= Max Wiznitzer =

American neurologist

Max Wiznitzer is the director of the Rainbow Autism Center at Rainbow Babies and Children's Hospital in Cleveland. He has worked there since 1986. Wiznitzer is also an associate professor of pediatrics and neurology at Case Western Reserve University.

==Early life==
Wiznitzer was born in Panama and grew up in Chicago. His parents were Jewish and had immigrated to the United States from Romania. From a young age, Wiznitzer was interested in reading about medicine, and often went to the local library to check out books on the topic. Beginning in 5th grade, he never considered any career other than being a doctor. He attended Lane Technical College Prep High School, and became the valedictorian upon his graduation in 1971.

==Education==
Wiznitzer graduated from Northwestern University with a medical degree, and completed 4 years of training in Cincinnati, 3 years of which were in pediatrics; the other year was in developmental pediatrics. During this time, he met his future wife. He then spent three years training in child neurology at the University of Pennsylvania before finishing up his training with a two-year stint at Albert Einstein College of Medicine, where he studied disorders of higher cortical function in children.

==Autism==
Wiznitzer argues that the rise in autism rates is due not to a real increase in the disorder's prevalence, but rather due to broadening of the diagnostic criteria, decreasing age at diagnosis, and other non-environmental factors. He has also stated that autistic children often show improvement over time, saying, "Over 3 to 5 years, you see an improvement in communication skills." Wiznitzer also considers autism to have a strong genetic basis, arguing that autism is genetic in about 10 to 15 percent of cases, and is of the firm opinion that vaccines do not cause autism as postulated by Andrew Wakefield in a fraudulent 1998 paper, having said that "If you can't trust the integrity of the researcher, you can't trust the research" while speaking at Marietta College. With regard to this paper, Wiznitzer has stated that although it has been retracted, "his core group of supporters is not going to let the facts dissuade their beliefs that MMR causes autism."
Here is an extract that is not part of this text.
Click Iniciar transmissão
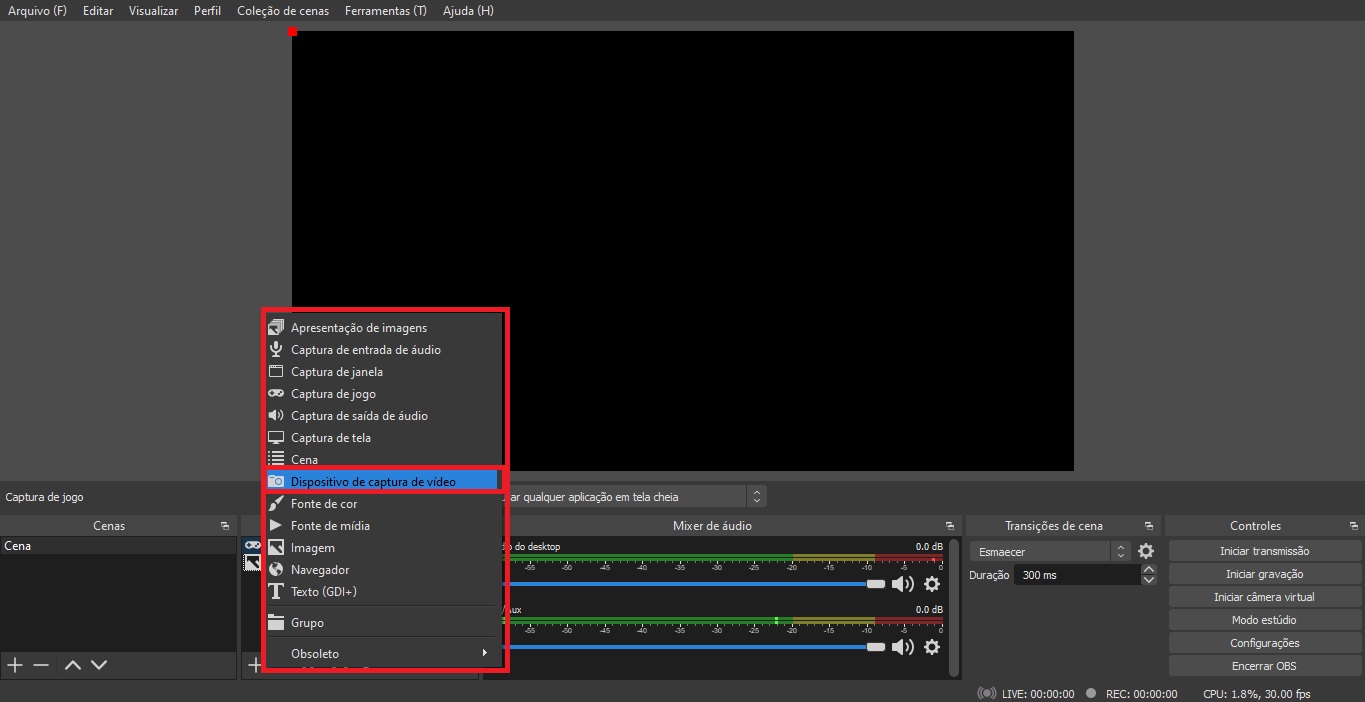 tap(1263, 550)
===Autism omnibus trial===
In the autism omnibus trial, Wiznitzer reiterated that neither the MMR vaccine nor thimerosal-containing vaccines cause autism, nor do both working together. In this trial, Wiznitzer submitted an expert report in which he contended that there he has not seen any evidence of an epidemic of autism in his clinical practice. He also criticized Marcel Kinsbourne's testimony and report as "speculative and without support," and went on record as saying there was no credible evidence that thimerosal caused autism.